Chronic Constipation | Digestive Health | Loyola Medicine

Chronic Constipation

Overview and Facts about Chronic Constipation

Chronic constipation results when you have irregular bowel movements or difficulty passing stool that lasts for at least several weeks. It often occurs when stool lingers in your digestive tract, moving slower than normal, leading to stool that is hard, dry, and difficult to pass. If you have bowel movements fewer than three times a week, you may have chronic constipation, especially if it begins to interfere with your daily tasks. Constipation can result from various things, including medication, lifestyle habits, and underlying diseases or conditions.

Symptoms and Signs of Chronic Constipation

The most common signs and symptoms of chronic constipation include:

  • Straining to pass stool
  • Feeling the urge to go but not being able to
  • Having fewer than three stools a week
  • Passing stool that is hard or lumpy
  • Feeling like your bowels aren’t completely empty
  • Needing help to empty your bowels

If you have two or more of these symptoms for at least three months, your doctor may diagnose you with chronic constipation.
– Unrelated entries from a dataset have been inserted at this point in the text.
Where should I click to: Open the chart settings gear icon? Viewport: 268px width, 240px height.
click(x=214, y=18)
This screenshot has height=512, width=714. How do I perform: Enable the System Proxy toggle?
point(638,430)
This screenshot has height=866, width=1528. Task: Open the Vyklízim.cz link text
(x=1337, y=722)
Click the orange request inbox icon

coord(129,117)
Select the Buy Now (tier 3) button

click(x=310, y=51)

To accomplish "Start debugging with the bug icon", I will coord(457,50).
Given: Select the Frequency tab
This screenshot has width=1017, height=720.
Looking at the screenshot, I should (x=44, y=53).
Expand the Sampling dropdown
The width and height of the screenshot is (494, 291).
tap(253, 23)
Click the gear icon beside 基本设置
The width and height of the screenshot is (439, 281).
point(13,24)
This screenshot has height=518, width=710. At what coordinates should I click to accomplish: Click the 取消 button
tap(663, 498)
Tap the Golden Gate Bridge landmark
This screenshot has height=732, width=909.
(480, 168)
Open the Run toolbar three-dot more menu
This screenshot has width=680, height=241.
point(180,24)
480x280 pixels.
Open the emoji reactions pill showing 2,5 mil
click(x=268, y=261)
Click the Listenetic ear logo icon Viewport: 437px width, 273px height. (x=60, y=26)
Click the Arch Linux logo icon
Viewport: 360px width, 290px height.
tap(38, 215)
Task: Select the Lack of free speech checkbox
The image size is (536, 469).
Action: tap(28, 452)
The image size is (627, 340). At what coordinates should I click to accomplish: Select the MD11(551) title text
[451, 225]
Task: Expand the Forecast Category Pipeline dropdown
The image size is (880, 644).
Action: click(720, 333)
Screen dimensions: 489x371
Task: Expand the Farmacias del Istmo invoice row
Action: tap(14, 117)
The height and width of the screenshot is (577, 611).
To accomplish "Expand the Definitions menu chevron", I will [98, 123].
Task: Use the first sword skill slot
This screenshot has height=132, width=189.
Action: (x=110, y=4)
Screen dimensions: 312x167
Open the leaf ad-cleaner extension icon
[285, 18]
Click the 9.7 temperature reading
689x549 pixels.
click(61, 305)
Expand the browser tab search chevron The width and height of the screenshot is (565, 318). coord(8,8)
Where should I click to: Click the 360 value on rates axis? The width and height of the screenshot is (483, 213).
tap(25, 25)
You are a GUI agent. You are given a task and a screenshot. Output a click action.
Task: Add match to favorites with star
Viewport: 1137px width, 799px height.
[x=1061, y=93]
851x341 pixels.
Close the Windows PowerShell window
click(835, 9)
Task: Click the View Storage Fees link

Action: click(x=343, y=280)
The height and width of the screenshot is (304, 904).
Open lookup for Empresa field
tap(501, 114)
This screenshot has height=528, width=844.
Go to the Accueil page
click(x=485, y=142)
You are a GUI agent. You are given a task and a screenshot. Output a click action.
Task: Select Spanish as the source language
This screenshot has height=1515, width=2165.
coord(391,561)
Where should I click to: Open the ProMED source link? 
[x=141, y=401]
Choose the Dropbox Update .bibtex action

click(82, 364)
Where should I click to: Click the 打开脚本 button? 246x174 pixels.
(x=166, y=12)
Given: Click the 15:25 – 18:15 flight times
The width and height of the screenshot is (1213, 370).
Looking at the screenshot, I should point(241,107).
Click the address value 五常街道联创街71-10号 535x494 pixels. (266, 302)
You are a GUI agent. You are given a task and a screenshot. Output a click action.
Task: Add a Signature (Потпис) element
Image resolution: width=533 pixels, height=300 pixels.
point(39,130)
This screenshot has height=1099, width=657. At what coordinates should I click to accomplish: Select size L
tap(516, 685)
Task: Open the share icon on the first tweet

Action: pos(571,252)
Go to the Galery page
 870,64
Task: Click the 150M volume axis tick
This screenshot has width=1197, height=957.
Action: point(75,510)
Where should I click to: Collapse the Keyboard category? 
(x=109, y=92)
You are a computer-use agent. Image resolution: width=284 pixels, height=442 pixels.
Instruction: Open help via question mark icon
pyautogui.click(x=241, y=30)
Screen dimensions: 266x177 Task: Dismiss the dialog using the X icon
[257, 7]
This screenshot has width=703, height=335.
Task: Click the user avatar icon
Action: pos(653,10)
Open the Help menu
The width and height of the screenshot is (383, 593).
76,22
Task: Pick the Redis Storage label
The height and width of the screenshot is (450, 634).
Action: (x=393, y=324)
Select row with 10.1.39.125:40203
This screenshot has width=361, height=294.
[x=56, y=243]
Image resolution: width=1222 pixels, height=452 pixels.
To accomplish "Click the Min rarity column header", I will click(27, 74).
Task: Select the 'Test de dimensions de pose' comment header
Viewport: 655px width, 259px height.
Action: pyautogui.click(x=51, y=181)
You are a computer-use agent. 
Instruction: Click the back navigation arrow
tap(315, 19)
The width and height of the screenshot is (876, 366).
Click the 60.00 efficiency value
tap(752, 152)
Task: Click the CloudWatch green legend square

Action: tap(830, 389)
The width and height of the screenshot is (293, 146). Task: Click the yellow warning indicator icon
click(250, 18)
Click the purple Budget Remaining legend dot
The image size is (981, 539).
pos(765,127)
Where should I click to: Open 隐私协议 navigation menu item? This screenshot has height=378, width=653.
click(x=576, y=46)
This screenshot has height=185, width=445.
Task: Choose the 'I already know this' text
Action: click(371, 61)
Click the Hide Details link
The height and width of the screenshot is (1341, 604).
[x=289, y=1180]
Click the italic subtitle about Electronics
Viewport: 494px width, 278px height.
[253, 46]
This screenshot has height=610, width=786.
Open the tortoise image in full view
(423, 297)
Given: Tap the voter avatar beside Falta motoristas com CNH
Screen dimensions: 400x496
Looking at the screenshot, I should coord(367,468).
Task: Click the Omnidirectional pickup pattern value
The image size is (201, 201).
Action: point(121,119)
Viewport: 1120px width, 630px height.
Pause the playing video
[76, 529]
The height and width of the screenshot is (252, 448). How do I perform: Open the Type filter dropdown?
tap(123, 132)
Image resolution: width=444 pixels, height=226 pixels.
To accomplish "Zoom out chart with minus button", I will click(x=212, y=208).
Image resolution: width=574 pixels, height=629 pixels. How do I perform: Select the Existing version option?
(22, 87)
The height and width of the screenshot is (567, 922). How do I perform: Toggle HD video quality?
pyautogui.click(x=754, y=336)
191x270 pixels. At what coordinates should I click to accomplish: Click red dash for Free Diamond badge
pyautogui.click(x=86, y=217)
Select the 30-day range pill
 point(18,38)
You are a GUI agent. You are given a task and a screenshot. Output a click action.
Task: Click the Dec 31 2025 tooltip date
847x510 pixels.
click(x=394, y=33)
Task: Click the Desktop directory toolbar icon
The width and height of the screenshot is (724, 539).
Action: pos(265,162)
Causes and Risk Factors of Chronic Constipation

Chronic constipation can result from a range of causes, including:

  • Stroke
  • Difficulty relaxing pelvic muscles
  • Weakened pelvic muscles
  • Diabetes
  • Thyroid issues
  • Pregnancy
  • Dehydration​

Certain medications, including opiates, sedatives, and some antidepressants, can increase your risk for chronic constipation. Other risk factors include eating a low-fiber diet and getting little or no physical activity. If you have an eating disorder or depression, you may have a higher risk of chronic constipation.

Tests and Diagnosis of Chronic Constipation

Your doctor may recommend a variety of tests and procedures to rule out certain conditions and confirm the root cause of your constipation, including:

  • Blood tests
  • Rectum and lower colon exam (sigmoidoscopy)
  • Rectum and full colon exam (colonoscopy)
  • Anal sphincter muscle function evaluation (anorectal manometry)
  • Anal sphincter muscle speed evaluation (balloon expulsion test)
  • Colonic transit study, where the doctor watches how food moves through your colon
  • X-ray of the rectum during defecation
  • MRI defecography, where contrast gel is inserted into the rectum and the MRI scans as you pass the gel

Treatment and Care for Chronic Constipation

While treating the underlying cause of your chronic constipation is the ultimate goal, managing your symptoms often starts with diet and lifestyle changes that encourage your stool to move through your system faster. Your doctor may recommend an increase in fiber intake, including eating more fresh fruits and vegetables, whole-grain breads and cereals, and even taking a fiber supplement if necessary. Your doctor may suggest increasing your physical activity to exercising most days of the week. You should never ignore the urge to have a bowel movement. If lifestyle changes aren’t enough to improve your regularity, your doctor may prescribe you a laxative or stool softener. If your chronic constipation is caused by a blockage, anal fissure, or stricture, surgery may be necessary to improve your condition.